Seguro agrícola em Angola trava por falta de informação
Apenas cinco em cada cem agricultores angolanos sabem como funciona o seguro agrícola. O desconhecimento generalizado mantém a maioria das pequenas explorações expostas a secas e inundações. Os dados são de um estudo da consultora Dalberg, apresentado na quarta-feira, 22 de Julho, em seis províncias do país.

O levantamento feito pela Dalberg abrangeu produtores de Malanje, Cuanza Sul, Huambo, Benguela, Bié e Huíla. Os resultados mostram que a falta de literacia financeira e a escassa oferta de produtos no mercado deixam 95% das terras agrícolas desprotegidas contra fenómenos climáticos extremos. Sem mecanismos de cobertura, os camponeses ficam à mercê de perdas que podem arruinar anos de trabalho no campo.
Apesar do cenário preocupante, o estudo revela um desejo claro por soluções de proteção. Quatro em cada cinco agricultores inquiridos afirmaram que adeririam a um seguro agrícola indexado, desde que os valores fossem compatíveis com os seus rendimentos. A vontade existe, mas a realidade mostra um fosso entre a necessidade e a oferta disponível.

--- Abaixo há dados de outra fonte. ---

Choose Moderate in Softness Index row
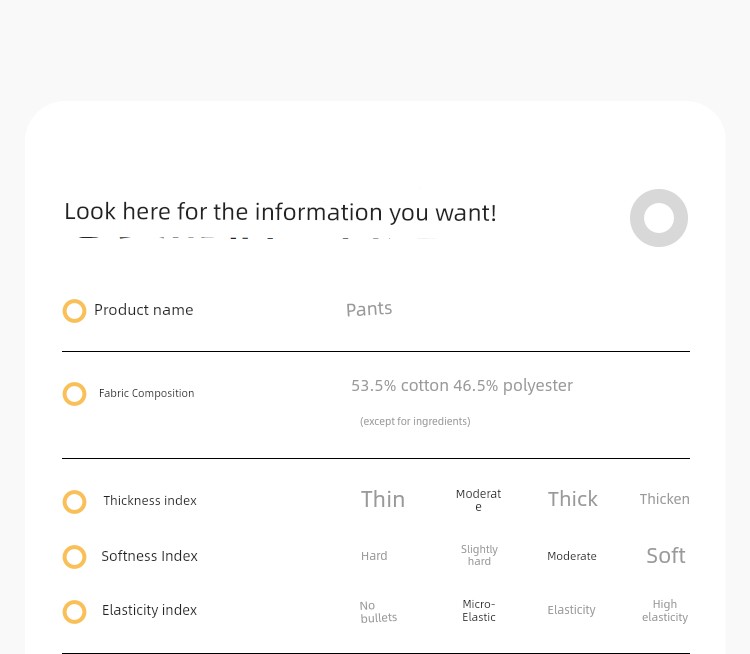The width and height of the screenshot is (750, 654). [572, 556]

A agricultura continua a ser um pilar fundamental para diversificar a economia angolana. No entanto, a ausência de garantias financeiras deixa o sector vulnerável a crises climáticas cada vez mais frequentes. Secas prolongadas e chuvas intensas já destroem colheitas e deixam famílias sem alimentos nem sementes para o próximo ciclo. Sem proteção, muitos produtores não conseguem reinvestir no ano seguinte, perpetuando um ciclo de pobreza rural.
A falta de informação direta e a reduzida presença de serviços financeiros nas zonas rurais agravam ainda mais a situação. Em muitas comunidades, os agricultores dependem de poupanças precárias ou de empréstimos informais para recuperar de perdas. Quando as colheitas falham, as dívidas acumulam-se e as famílias são obrigadas a reduzir refeições ou a vender equipamentos essenciais.

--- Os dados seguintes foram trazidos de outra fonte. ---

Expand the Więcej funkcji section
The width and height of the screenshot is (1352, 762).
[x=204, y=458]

O problema não é exclusivo de Angola. Em vários países africanos, a baixa adesão a seguros agrícolas deve-se à mesma combinação de desconhecimento e falta de acesso. Em alguns casos, governos e organizações internacionais já implementaram programas piloto para testar modelos de seguro indexado, onde o pagamento é ativado automaticamente após eventos climáticos medidos por satélite ou estações meteorológicas. Essas experiências mostram que, quando a informação chega às comunidades e os preços são ajustados, a adesão pode aumentar significativamente.
Em Angola, o desafio passa por dois pontos principais: levar o conhecimento até aos camponeses e criar produtos financeiros que se adaptem às suas realidades. As cooperativas agrícolas poderiam ser aliadas nesse processo, funcionando como pontes entre as seguradoras e os produtores. Além disso, campanhas de esclarecimento nas rádios comunitárias e em feiras rurais poderiam ajudar a desmistificar o funcionamento dos seguros.
O Governo angolano já incluiu a promoção do seguro agrícola no seu plano de desenvolvimento rural. No entanto, a implementação prática ainda enfrenta obstáculos, como a burocracia e a falta de infraestruturas de monitorização climática em algumas regiões. Sem dados precisos sobre padrões de chuva e seca, é difícil para as seguradoras calcular riscos e definir preços justos.
A segurança alimentar do país depende em grande parte da resiliência dos pequenos agricultores. Sem proteção contra perdas, o sector não consegue crescer de forma sustentável. A médio prazo, a falta de adesão ao seguro agrícola pode agravar a dependência de importações de alimentos, pressionando ainda mais a balança comercial.
A solução não é imediata, mas os primeiros passos já estão a ser dados. A Dalberg recomenda que o foco seja colocado na educação financeira e na simplificação dos produtos. Enquanto isso, os agricultores continuam a trabalhar com incerteza, contando apenas com a sorte para escapar aos caprichos do clima. A esperança é que, num futuro próximo, a proteção financeira chegue a quem mais precisa: aqueles que alimentam o país.